Activity: Show, in full, each line of the data that contains "below".

Material shown:
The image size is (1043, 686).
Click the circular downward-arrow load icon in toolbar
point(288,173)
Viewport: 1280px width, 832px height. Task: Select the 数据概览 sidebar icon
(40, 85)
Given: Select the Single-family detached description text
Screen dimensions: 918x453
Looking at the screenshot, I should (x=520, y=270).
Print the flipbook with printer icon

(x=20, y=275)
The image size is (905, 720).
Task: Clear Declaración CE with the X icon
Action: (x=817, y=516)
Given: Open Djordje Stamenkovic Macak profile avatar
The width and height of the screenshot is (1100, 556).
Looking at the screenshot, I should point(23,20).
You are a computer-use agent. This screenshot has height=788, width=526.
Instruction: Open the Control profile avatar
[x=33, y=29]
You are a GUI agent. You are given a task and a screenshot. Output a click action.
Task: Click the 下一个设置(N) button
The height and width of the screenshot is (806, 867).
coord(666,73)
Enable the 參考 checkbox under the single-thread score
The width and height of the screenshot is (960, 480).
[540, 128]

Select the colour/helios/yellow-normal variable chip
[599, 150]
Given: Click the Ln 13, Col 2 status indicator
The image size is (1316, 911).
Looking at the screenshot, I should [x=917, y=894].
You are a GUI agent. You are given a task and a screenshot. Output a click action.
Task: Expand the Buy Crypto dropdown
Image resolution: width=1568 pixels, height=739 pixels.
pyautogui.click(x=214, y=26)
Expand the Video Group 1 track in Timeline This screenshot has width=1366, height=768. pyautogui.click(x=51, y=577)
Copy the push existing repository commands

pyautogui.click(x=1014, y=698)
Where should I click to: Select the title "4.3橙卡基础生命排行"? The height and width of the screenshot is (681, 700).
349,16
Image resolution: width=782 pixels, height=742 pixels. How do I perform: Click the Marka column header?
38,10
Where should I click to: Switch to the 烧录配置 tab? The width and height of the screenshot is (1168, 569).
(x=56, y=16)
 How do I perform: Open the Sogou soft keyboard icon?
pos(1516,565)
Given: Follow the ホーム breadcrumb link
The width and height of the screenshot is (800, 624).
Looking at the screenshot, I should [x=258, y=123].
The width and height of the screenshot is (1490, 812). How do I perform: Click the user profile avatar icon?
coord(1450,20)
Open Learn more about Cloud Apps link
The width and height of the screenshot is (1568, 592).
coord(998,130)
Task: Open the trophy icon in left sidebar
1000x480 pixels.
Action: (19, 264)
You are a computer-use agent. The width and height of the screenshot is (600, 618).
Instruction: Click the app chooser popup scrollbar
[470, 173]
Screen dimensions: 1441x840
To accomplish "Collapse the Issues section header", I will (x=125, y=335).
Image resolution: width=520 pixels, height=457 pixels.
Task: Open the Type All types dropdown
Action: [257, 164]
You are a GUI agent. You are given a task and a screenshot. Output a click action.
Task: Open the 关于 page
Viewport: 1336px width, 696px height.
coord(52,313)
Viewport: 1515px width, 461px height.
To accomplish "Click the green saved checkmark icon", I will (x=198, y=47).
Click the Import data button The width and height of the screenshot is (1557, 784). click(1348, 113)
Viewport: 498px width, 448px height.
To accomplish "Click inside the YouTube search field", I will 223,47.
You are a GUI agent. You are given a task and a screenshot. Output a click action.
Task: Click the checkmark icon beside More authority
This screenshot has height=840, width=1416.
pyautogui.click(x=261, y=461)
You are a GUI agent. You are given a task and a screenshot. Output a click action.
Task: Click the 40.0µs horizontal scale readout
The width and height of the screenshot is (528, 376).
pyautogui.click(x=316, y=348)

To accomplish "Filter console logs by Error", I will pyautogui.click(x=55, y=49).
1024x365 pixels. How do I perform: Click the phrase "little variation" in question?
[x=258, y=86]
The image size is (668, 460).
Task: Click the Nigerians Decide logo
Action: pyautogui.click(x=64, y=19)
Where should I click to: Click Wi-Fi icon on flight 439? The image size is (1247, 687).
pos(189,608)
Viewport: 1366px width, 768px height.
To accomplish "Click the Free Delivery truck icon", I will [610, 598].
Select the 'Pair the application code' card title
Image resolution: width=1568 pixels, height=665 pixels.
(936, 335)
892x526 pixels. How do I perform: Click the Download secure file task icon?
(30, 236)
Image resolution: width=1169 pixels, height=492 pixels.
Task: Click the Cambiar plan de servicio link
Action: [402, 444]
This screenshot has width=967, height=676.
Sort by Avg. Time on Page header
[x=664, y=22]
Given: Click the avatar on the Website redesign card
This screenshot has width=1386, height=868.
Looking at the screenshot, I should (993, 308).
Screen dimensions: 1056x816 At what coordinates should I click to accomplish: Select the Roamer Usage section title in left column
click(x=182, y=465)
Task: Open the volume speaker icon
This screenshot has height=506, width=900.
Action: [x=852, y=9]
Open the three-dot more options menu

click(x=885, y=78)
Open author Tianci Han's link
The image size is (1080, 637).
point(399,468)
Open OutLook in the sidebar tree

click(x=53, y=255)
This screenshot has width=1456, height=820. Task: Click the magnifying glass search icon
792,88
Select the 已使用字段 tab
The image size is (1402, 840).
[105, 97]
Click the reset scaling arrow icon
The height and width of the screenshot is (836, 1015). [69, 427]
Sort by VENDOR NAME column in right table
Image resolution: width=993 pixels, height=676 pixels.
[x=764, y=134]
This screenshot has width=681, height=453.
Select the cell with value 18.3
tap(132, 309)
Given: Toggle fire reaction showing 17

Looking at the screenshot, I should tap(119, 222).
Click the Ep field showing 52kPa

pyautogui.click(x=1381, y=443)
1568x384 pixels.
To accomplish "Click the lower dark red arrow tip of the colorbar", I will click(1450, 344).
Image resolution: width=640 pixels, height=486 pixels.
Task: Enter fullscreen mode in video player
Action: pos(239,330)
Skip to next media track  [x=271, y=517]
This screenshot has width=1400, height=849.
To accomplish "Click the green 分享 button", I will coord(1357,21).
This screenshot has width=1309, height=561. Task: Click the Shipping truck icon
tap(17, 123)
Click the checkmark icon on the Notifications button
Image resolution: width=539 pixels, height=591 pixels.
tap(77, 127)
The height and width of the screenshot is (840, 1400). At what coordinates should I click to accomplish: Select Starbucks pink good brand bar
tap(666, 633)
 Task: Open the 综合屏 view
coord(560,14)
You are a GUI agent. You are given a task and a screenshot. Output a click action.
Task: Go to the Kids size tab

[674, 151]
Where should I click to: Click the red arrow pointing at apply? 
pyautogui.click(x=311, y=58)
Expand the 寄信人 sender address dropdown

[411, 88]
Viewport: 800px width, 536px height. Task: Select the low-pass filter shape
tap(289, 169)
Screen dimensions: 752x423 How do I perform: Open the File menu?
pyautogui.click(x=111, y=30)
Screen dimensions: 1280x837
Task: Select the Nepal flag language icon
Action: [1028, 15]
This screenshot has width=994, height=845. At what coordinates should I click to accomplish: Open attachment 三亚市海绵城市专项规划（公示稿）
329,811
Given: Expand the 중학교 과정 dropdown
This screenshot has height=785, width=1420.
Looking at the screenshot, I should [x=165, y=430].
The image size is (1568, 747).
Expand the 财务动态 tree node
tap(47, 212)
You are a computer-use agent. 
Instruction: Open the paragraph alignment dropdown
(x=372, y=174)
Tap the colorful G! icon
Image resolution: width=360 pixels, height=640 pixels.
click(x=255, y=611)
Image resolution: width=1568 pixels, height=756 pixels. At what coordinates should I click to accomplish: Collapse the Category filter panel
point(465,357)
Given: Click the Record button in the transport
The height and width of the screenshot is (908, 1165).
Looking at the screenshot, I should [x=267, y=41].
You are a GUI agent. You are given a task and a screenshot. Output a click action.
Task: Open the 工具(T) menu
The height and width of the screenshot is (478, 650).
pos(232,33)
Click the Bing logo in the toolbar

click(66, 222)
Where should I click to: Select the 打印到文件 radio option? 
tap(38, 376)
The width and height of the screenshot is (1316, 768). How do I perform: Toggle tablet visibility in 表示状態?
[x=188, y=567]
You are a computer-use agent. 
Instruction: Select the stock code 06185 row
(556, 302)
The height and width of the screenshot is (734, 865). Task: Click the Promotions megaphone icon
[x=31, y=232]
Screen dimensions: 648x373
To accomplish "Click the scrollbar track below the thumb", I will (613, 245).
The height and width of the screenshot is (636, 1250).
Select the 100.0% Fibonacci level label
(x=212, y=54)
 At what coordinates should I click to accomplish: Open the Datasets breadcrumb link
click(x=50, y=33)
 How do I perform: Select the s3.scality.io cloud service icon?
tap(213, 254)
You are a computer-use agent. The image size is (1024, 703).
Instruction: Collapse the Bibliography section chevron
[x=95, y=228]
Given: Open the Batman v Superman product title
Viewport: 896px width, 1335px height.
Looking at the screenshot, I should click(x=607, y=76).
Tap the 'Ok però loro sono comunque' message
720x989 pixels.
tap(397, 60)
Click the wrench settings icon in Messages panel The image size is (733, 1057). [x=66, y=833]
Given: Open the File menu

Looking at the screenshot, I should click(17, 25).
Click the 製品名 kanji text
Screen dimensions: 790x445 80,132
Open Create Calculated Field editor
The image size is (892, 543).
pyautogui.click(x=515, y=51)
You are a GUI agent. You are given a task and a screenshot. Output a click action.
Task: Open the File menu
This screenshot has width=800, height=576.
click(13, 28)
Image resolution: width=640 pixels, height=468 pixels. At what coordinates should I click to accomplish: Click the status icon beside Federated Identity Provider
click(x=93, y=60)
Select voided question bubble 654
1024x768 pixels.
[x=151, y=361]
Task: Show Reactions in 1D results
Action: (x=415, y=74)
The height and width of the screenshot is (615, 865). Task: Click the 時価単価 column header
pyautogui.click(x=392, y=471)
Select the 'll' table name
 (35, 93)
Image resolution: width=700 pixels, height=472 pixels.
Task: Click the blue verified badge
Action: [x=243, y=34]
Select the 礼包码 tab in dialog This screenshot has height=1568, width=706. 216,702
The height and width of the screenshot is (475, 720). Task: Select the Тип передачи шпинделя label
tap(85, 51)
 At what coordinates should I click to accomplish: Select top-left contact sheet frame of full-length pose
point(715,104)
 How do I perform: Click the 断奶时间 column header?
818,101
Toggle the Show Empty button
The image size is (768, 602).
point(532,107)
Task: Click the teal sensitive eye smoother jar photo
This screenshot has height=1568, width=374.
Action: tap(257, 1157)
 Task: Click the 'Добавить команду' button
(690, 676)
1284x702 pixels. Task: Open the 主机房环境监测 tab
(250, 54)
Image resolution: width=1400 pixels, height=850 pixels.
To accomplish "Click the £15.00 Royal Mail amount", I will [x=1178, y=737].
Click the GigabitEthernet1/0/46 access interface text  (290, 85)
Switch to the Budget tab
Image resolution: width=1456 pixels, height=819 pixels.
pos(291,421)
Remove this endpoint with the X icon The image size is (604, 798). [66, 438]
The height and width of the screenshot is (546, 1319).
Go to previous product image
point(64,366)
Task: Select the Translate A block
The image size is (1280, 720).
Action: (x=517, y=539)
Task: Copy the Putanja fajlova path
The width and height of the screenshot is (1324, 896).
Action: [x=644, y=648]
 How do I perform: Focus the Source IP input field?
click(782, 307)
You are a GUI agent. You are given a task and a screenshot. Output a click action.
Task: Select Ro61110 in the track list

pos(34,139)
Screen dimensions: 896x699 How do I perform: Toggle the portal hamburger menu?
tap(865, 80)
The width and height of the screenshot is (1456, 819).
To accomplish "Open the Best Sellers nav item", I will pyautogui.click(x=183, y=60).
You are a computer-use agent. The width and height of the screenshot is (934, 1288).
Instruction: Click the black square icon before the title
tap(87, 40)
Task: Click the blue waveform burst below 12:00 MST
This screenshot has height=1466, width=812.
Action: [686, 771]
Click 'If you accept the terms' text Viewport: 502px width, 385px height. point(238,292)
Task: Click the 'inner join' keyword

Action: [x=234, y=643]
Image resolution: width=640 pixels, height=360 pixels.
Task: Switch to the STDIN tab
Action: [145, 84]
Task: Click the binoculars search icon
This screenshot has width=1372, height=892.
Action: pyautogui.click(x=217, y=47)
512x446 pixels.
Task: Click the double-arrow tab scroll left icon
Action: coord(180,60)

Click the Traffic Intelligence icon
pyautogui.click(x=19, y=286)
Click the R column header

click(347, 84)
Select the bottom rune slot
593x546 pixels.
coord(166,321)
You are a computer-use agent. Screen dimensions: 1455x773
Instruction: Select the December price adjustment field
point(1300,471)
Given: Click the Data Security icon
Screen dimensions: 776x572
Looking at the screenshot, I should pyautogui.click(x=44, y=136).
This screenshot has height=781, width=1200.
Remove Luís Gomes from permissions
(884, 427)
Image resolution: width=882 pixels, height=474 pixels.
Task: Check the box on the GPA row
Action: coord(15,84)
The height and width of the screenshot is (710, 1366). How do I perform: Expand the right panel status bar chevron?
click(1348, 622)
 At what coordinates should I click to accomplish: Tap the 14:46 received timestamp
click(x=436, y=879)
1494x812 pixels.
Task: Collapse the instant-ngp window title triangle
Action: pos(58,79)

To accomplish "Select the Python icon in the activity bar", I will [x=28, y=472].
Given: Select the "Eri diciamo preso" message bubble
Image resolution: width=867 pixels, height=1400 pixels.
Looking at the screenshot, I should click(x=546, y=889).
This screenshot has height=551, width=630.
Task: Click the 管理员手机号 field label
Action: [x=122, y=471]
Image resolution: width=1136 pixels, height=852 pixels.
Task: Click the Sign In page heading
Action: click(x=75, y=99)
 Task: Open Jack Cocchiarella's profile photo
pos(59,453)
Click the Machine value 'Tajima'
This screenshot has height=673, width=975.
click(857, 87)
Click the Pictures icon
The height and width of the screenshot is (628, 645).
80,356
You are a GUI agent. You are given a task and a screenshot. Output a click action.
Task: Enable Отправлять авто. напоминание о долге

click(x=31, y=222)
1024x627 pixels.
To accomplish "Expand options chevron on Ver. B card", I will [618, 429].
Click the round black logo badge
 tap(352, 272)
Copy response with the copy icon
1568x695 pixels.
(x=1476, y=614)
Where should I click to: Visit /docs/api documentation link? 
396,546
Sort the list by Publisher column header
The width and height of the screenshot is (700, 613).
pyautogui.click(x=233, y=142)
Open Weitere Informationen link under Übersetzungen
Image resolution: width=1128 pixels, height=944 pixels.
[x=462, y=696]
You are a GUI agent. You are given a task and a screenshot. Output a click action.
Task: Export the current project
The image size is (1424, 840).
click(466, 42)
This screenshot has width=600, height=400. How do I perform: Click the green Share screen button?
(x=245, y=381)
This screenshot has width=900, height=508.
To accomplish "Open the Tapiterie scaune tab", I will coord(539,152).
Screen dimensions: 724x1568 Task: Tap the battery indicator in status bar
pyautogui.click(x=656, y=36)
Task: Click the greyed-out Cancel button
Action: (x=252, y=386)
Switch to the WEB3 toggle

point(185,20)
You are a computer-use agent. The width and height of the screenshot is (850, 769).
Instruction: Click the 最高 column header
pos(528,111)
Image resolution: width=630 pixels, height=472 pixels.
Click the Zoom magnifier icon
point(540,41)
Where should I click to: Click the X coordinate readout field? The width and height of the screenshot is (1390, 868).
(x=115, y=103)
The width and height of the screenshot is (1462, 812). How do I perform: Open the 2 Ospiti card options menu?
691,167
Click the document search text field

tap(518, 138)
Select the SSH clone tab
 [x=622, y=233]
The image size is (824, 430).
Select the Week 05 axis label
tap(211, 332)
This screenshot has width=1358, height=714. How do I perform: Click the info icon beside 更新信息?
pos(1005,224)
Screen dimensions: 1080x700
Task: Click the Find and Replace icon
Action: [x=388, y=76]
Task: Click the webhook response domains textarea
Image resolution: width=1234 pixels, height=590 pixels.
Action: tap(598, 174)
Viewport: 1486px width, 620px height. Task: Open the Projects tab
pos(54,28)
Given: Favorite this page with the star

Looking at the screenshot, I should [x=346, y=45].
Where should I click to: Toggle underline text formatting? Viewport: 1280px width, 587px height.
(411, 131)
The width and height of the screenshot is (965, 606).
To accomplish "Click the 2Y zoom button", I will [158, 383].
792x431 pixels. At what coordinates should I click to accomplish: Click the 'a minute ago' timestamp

Task solution:
To accomplish "Click the scrollbar track below the thumb", I will (613, 245).
Task: Click the blue waveform burst below 12:00 MST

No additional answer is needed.